Anonymous wrote:This would be a huge turn off for me. Just really strange. I don’t think cookout is a southern word - we say it in New England.
Anonymous wrote:My DH insists that we raise our children to speak like they are southern. I love the south and the southern culture, but we live in Northern Virginia. People don't speak that way here. My DH is just a poser. Whenever I am telling a story or visiting with other moms, my DH will interrupt me to correct a term I use if it isn't southern. For example, if I refer to a BBQ, he steps in and says "cook out". If I use the word "mom", he steps in and says "momma". All the flipping time. I should add he was raised is rural Pennsylvania and no one else in his family uses southern terms. I have progressed from giving him the evil eye to telling him how unattractive his behavior is and that enough is enough. Bless his heart!
Rant over.
Anonymous wrote:Anonymous wrote:I'd go all in. Get yourself some of those old fashioned Southern Belle dresses, complete with parasol and giant hat, adopt a Southern accent, and talk only in Southern phrases. Keep at it all day, every day until he gives in.
Not OP, but: I love your mind.
Do this, OP. Go full Scarlett O'Hara on him.
Anonymous wrote:I’m from the Deep South.

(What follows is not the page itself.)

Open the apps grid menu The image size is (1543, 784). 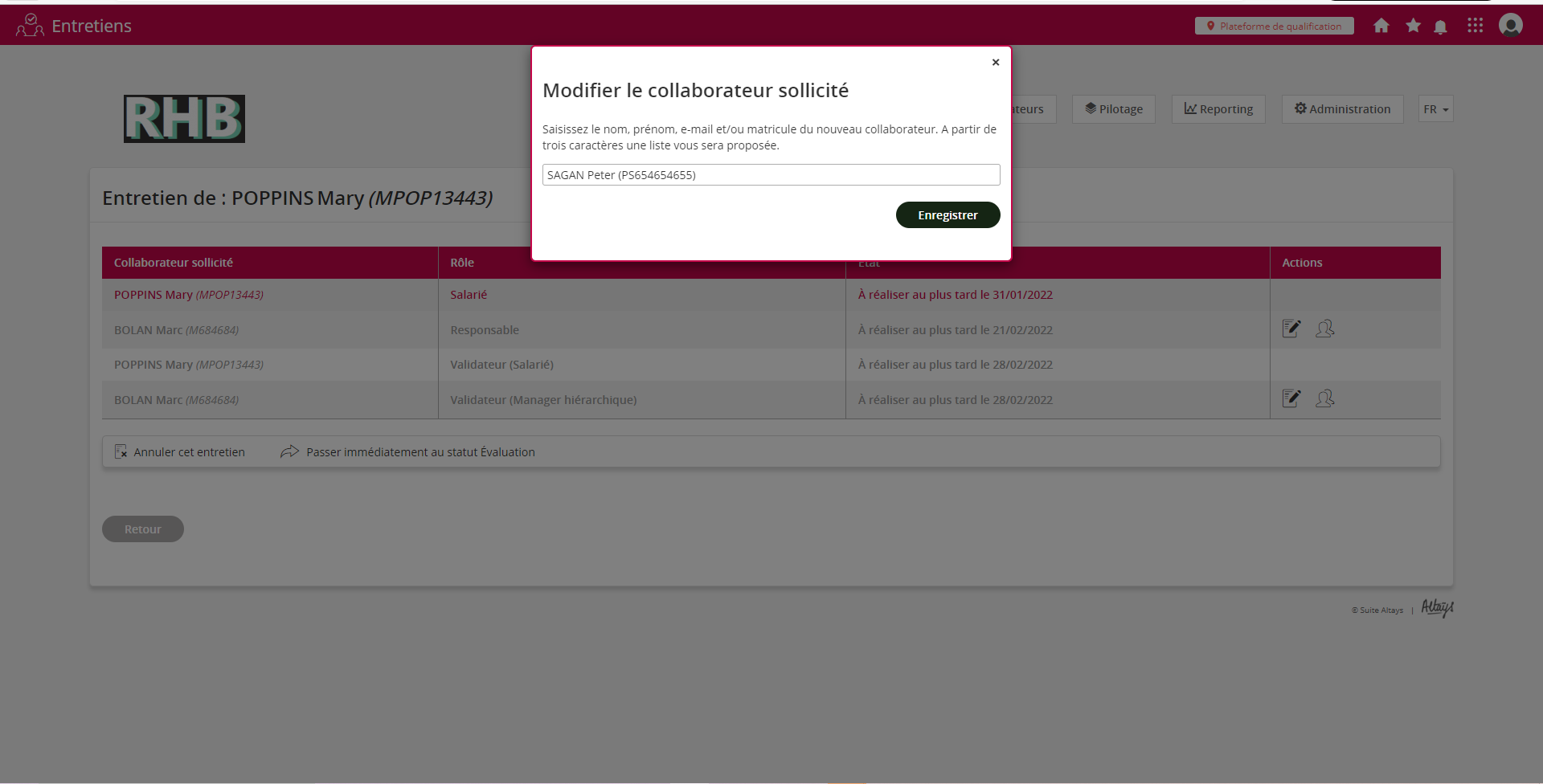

I would recognize a fake accent and fake speech pattern and wonder what was wrong with the speaker. Tell your DH he isn’t fooling anyone. You don’t become southern. A cat could have kittens in an oven but it wouldn’t make them biscuits.
Anonymous wrote:I’m from the Deep South. I would recognize a fake accent and fake speech pattern and wonder what was wrong with the speaker. Tell your DH he isn’t fooling anyone. You don’t become southern. A cat could have kittens in an oven but it wouldn’t make them biscuits.
Anonymous wrote:Anonymous wrote:Anonymous wrote:Anonymous wrote:Anonymous wrote:This must be a troll. I don't understand this at all.
I don't know anyone who says cookout. It's BBQ. But I'm from TX, not the South, so maybe it's different there but never heard that.
I will say that while I have hints of Texas-isms in my speech I don't force that on my kids. My kids speak like they're from NOVA, which is how it should be. How odd.
Pssst Texas is the South.
OP, it sounds like a mental disorder.
Texas is absolutely not the south.
It is. As is Northern VA and DC! TX may not be considered the deep south but definitely THE SOUTH, I may even let you go with Southwest which still starts with South.
https://www2.census.gov/geo/pdfs/maps-data/maps/reference/us_regdiv.pdf
that map has Maryland and Delaware as the south. Maybe at some point that was true, but culturally they are midatlantic
Anonymous wrote:Anonymous wrote:Tell him if he wants to be southern, he will have to give up the scrapple, Lebanon bologna, and chow-chow. And no gravy on his chicken and waffles, your strictly a maple syrup-with-fried chicken-and-waffles family now.
He may reconsider.
Wait, what? Scrapple is very Southern. At least, back in NC where I'm from, it's still very much on menus today. Not a thing of the past. Alas.
Anonymous wrote:Anonymous wrote:Tell him if he wants to be southern, he will have to give up the scrapple, Lebanon bologna, and chow-chow. And no gravy on his chicken and waffles, your strictly a maple syrup-with-fried chicken-and-waffles family now.
He may reconsider.
Wait, what? Scrapple is very Southern. At least, back in NC where I'm from, it's still very much on menus today. Not a thing of the past. Alas.
Anonymous wrote:My DH insists that we raise our children to speak like they are southern. I love the south and the southern culture, but we live in Northern Virginia. People don't speak that way here. My DH is just a poser. Whenever I am telling a story or visiting with other moms, my DH will interrupt me to correct a term I use if it isn't southern. For example, if I refer to a BBQ, he steps in and says "cook out". If I use the word "mom", he steps in and says "momma". All the flipping time. I should add he was raised is rural Pennsylvania and no one else in his family uses southern terms. I have progressed from giving him the evil eye to telling him how unattractive his behavior is and that enough is enough. Bless his heart!
Rant over.
Anonymous wrote:Anonymous wrote:Anonymous wrote:I would just say to him, loudly and in a thick Southern accent, "Why, Rhett, everyone here knows you're from Pennsylvania!"
Hah! This is a great one. Definitely do this, OP.
Yep, humiliate the father of your children in front of them and everyone else. That sounds like a good plan.
Anonymous wrote:Anonymous wrote:It's not a terrible idea. In the rest of the world, people prefer the southern accent to the standard American accent.
Which Southern accent? The genteel, sweet as molasses, slow drawl? Or the Cletus, “The Slack-jawed Yokel,” (from the Simpsons) one? There isn’t one Southern accent.